What you are asked to do | Make an exact copy of the lines from the one holding "Click the browser forward '>>' button" through the last line of the material, and output nothing else.

Data supplied |
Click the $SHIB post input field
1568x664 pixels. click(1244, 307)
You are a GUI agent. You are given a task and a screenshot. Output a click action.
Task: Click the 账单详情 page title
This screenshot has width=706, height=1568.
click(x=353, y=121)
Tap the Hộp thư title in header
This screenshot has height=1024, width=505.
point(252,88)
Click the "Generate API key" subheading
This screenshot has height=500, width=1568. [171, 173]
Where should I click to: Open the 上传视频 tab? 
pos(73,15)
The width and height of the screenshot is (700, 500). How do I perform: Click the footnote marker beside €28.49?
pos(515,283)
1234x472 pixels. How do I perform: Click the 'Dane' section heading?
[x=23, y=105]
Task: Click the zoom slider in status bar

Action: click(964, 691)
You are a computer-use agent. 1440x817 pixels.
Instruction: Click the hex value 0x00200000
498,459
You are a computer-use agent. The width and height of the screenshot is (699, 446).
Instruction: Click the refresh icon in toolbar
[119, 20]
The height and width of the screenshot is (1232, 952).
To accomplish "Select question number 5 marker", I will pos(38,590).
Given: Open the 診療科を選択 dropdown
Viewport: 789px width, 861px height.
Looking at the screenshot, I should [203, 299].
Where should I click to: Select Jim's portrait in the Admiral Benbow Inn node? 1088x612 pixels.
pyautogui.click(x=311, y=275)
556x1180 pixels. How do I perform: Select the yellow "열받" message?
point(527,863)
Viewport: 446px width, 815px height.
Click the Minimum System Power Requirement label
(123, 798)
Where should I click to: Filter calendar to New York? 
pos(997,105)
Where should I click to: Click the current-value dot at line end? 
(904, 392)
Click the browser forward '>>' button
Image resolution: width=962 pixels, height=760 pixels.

Task answer |
Click the browser forward '>>' button
Image resolution: width=962 pixels, height=760 pixels.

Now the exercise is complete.